Está enojado, repugnado.
Las venas en su frente se acentúan cada vez más y es porque está conteniéndose de maldecir.
—¿Le hicieron daño? —masculla entre dientes.
Aprieto los labios y esquivo su mirada.
—No sé qué mierda le hacen porque la tienen encerrada en un sector especial. La escuché gritar apenas llegué al ala psiquiátrica y las enfermeras me dijeron que al paciente en cuestión le dan electrochoques para borrarle la memoria.
Me balanceo suavemente y Nico me contiene. Se aproxima más a mí y me rodea con sus brazos para que detenga el movimiento que me embarga por inercia.
—Aquí estoy... Tranquila.
—¡Es que no puede ser posible! —me descargo—. No puedo entender cómo existe tal escoria que se aprovecha del poder de semejante manera. No entiendo. Me cuesta, Nico, me cuesta y me duele —me froto las sienes—. Yo sé que soy boba e ingenua en muchas cosas pero lo que hacen ahí es un crimen en su mayor expresión, es un crimen impune. Todos están impunes. ¡Y no es justo! —me arde la nariz y respiro con dificultad—. Hay muchachos de la edad de Chris o de Alex, personas mayores, internos realmente enfermos que necesitan justicia. Que merecen ser tratados con dignidad y respeto.
Me aferro a Nicolas. Lo abrazo con el temor de que me suelte en cualquier instante. Toco su espalda, su nuca y sus brazos y me aseguro de que es él, que después de horas eternas regresé a casa y es mi hombre el que me abraza, me besa y me susurra que todo va a estar bien.
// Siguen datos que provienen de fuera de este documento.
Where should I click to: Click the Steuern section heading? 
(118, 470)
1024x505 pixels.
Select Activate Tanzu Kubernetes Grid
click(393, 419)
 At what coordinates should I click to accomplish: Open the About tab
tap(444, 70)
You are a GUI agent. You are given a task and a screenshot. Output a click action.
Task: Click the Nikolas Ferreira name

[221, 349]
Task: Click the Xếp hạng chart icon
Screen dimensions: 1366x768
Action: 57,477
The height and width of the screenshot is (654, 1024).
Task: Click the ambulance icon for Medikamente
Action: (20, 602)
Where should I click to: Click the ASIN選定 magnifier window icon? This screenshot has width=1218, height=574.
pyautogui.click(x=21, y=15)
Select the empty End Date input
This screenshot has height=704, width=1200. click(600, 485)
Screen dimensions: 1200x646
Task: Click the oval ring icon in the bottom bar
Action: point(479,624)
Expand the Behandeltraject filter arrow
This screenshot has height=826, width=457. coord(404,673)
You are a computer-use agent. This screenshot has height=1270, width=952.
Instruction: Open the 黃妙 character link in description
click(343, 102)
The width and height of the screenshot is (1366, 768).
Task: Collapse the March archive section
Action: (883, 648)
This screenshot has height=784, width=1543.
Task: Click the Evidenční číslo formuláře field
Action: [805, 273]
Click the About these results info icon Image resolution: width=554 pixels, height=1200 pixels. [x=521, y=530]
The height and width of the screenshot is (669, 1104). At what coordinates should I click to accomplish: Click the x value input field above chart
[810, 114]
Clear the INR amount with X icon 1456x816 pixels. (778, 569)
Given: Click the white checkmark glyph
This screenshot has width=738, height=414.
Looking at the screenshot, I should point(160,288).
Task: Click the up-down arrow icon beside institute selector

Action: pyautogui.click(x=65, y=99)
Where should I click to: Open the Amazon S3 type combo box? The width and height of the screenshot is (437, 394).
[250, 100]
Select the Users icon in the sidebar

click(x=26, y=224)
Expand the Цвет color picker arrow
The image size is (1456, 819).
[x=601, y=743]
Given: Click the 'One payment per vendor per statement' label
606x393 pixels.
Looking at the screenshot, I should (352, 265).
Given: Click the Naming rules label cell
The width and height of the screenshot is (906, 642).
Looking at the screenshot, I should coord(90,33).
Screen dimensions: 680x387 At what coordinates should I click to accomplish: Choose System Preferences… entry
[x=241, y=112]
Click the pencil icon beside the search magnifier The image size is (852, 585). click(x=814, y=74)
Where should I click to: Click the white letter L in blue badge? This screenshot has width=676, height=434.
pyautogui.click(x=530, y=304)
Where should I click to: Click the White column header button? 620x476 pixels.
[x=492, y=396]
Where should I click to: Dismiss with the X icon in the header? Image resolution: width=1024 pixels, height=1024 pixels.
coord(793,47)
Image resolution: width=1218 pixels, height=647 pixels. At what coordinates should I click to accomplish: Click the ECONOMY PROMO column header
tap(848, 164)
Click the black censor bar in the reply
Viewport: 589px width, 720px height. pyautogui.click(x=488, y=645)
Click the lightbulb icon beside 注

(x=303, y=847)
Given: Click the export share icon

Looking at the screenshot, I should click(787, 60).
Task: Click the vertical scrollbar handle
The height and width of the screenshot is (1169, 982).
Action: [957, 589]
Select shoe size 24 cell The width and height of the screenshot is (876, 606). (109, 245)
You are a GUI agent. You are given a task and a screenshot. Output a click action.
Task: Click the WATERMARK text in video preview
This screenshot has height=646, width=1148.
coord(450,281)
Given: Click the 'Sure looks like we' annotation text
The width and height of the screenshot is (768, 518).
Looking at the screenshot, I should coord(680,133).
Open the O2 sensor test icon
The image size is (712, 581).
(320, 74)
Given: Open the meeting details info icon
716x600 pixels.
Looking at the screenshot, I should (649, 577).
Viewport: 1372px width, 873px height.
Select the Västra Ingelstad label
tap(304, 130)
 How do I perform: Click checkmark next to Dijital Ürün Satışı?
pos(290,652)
—¿Mamá? —su dulce y angelada voz hace que me aleje y voltee la cabeza hacia el amplio umbral de la sala—. Mamita... No viniste a dormir —de pie bajo el marco, Madi se frota los párpados—. ¿Porqué estás llorando?
Con su tierno pijama de felpa, su muñeca incondicional y sus rulos enmarañados, mi hija se nos acerca.
—Hola mi chiquitina —voy hacia ella con la velocidad de una madre desesperada por un beso de buenos días.
Me arrodillo delante de su rostro somnoliento y la abrazo.
Sé que no le gusta que la apretujee cuando recién se despierta pero poco me importa eso ahora. Es tal mi necesidad de besarla y abrazarla que sus regaños los aceptaré con gusto después.
—Te amo mi vida. Te amo con todo mi corazón y nunca pero nunca te voy a abandonar.
Aspiro su aroma a niña mezclado con colonia Disney. Incluso la fragancia del champú Jhonsson se impregna en mi nariz asediada por el llanto.